Large-signal stability refers to the ability of the system to move from one steady state operating point following a disturbance to another steady state operating point. In the large-signal stability assessment, the way the aircraft power system responds to the various types of disturbances, such as: change in power demand; loss of generations; short circuits; and open circuits, is important. In addition, the dynamics of the system are affected by interconnection between the components.

Stability analysis of the aircraft power systems is best performed via time domain simulation using large-signal models. It depends on the actual control and protection circuit dynamics which may include, but are not limited to: undervoltage; overvoltage; and overcurrent protections; switching effects of power electronic converters; nonlinearities due to magnetic saturation; leakage; semiconductor operation; temperature variations; and aging.

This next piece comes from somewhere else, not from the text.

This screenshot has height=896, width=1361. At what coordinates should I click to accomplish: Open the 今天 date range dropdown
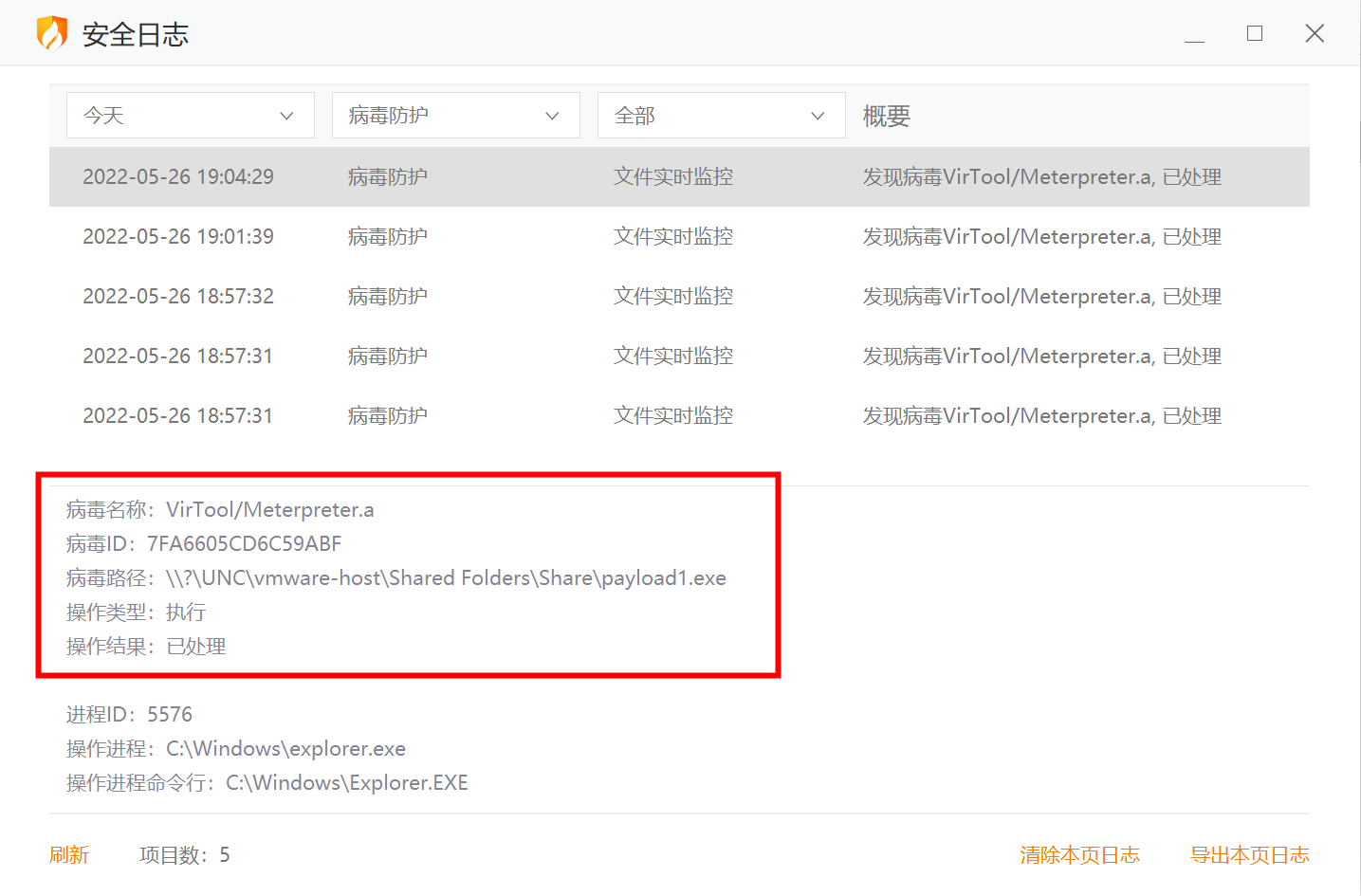(190, 116)
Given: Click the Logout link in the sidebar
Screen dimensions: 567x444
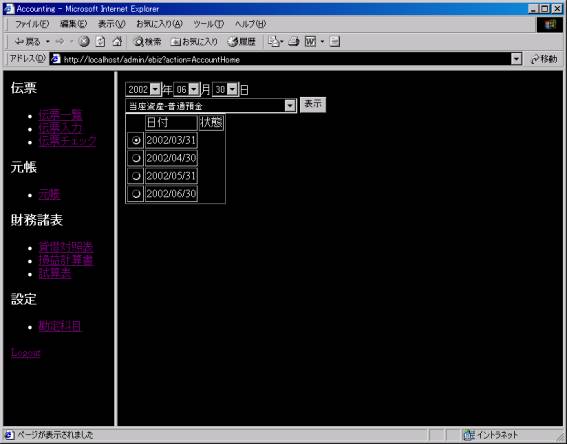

Dynamic behavior of an aircraft power system can be improved and its stability margins can be increased by considering the following issues:

- Using suitable fast-response protection devices.
- Avoiding heavily loaded connections.
- Overrating the sources to ensure an appropriate reserve in power generation.
- Overrating the power distribution system as an appropriate reserve in the ability to deliver power to the loads.
- Avoiding long links.
- Managing the loads properly according to the operating conditions of sources and distribution system to avoid overloading.
- Controlling the loads via the control commands of the management center in such a way that the system always operates around its nominal power.
- Avoiding overvoltage and undervoltage.

Source: "Aircraft Power Systems: Technology, State of the Art, and Future Trends", Emadi, A., Ehsani, M., Aerospace and Electronic Systems Magazine, IEEE
Volume 15, Issue 1, Jan. 2000 Page(s): 28 - 32.
 

Thread Starter

Miguelec

Joined Mar 8, 2006
6
Thank you for your reply! Possibly, I am not sure I know the difference between sensitivity and stability. I found the following discussion, which is exactly what I want to know more about. If you could recommend a textbook or an article on this subject it would be much appreciated.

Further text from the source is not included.